Available data:
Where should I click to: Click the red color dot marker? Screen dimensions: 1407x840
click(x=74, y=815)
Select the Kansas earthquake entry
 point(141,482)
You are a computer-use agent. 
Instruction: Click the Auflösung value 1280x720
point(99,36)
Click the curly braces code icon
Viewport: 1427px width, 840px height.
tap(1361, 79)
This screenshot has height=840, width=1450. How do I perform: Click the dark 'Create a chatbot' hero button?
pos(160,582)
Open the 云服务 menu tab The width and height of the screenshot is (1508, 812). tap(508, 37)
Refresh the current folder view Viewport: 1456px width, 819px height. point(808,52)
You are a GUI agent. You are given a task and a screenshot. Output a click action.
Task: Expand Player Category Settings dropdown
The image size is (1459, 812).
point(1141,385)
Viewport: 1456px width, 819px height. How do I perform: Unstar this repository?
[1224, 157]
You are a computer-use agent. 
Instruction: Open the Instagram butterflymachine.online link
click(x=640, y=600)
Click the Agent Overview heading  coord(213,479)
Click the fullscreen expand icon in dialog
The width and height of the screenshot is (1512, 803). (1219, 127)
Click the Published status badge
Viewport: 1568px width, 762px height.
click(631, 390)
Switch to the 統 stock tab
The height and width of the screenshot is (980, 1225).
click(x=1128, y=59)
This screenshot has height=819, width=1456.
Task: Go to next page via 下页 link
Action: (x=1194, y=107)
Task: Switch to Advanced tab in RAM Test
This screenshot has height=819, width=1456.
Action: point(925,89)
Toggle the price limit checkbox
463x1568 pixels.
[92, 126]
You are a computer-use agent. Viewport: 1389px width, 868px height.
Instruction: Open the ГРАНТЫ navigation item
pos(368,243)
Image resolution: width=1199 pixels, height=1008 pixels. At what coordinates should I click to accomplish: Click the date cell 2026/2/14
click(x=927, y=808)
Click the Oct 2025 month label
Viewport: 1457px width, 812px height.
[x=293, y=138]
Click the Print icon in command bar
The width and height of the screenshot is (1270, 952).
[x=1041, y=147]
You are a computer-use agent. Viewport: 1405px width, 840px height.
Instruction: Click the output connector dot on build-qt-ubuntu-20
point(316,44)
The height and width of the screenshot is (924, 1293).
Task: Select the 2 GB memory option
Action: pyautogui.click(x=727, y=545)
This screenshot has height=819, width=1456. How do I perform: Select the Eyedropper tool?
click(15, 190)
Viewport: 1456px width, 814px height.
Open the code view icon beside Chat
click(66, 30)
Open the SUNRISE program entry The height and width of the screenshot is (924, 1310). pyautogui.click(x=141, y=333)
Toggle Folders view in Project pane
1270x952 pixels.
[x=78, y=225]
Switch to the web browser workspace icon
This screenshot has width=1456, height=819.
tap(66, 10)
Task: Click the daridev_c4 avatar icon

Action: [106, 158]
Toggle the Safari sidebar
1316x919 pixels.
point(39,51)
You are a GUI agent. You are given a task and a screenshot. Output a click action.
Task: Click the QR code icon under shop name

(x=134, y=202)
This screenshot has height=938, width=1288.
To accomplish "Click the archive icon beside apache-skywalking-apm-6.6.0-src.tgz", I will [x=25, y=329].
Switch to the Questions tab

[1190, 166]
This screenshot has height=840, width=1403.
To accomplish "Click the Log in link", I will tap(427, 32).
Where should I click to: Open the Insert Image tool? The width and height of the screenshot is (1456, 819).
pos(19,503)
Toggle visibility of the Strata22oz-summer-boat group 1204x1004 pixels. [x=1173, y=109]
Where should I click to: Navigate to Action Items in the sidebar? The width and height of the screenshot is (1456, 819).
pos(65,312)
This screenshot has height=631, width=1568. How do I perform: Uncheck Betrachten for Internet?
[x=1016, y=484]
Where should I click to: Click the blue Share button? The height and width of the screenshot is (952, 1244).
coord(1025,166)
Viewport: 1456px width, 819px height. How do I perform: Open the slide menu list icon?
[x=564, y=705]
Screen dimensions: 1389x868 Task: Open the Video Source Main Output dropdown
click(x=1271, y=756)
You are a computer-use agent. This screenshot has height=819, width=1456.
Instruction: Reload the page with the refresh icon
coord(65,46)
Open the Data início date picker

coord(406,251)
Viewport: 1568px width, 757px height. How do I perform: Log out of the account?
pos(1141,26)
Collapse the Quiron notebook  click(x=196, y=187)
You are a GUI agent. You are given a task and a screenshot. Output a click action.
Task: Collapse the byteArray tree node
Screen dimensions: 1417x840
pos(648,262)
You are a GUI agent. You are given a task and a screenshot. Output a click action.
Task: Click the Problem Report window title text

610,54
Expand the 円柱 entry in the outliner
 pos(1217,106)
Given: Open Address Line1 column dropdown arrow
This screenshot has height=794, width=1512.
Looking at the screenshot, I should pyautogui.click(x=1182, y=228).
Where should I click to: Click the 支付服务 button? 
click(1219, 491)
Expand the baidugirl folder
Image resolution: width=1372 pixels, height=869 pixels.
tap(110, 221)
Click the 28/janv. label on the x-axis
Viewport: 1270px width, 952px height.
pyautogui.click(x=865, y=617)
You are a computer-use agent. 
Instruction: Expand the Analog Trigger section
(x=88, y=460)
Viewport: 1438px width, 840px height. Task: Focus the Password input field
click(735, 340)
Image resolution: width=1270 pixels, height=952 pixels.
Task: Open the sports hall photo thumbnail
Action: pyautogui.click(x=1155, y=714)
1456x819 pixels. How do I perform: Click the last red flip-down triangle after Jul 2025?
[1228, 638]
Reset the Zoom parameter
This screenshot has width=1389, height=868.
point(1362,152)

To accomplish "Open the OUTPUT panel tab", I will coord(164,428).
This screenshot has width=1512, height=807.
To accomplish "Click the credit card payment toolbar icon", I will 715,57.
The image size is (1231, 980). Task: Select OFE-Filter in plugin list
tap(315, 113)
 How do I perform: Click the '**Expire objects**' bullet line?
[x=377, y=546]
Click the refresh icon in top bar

Task to complete:
Taking the entries above, write out exactly the lines starting with the line containing "Viewport: 1427px width, 840px height." and going on through the line containing "You are a computer-use agent. Viewport: 1389px", both included, and nothing else.

Worked solution:
Viewport: 1427px width, 840px height.
tap(1361, 79)
This screenshot has height=840, width=1450. How do I perform: Click the dark 'Create a chatbot' hero button?
pos(160,582)
Open the 云服务 menu tab The width and height of the screenshot is (1508, 812). tap(508, 37)
Refresh the current folder view Viewport: 1456px width, 819px height. point(808,52)
You are a GUI agent. You are given a task and a screenshot. Output a click action.
Task: Expand Player Category Settings dropdown
The image size is (1459, 812).
point(1141,385)
Viewport: 1456px width, 819px height. How do I perform: Unstar this repository?
[1224, 157]
You are a computer-use agent. 
Instruction: Open the Instagram butterflymachine.online link
click(x=640, y=600)
Click the Agent Overview heading  coord(213,479)
Click the fullscreen expand icon in dialog
The width and height of the screenshot is (1512, 803). (1219, 127)
Click the Published status badge
Viewport: 1568px width, 762px height.
click(631, 390)
Switch to the 統 stock tab
The height and width of the screenshot is (980, 1225).
click(x=1128, y=59)
This screenshot has height=819, width=1456.
Task: Go to next page via 下页 link
Action: (x=1194, y=107)
Task: Switch to Advanced tab in RAM Test
This screenshot has height=819, width=1456.
Action: point(925,89)
Toggle the price limit checkbox
463x1568 pixels.
[92, 126]
You are a computer-use agent. Viewport: 1389px width, 868px height.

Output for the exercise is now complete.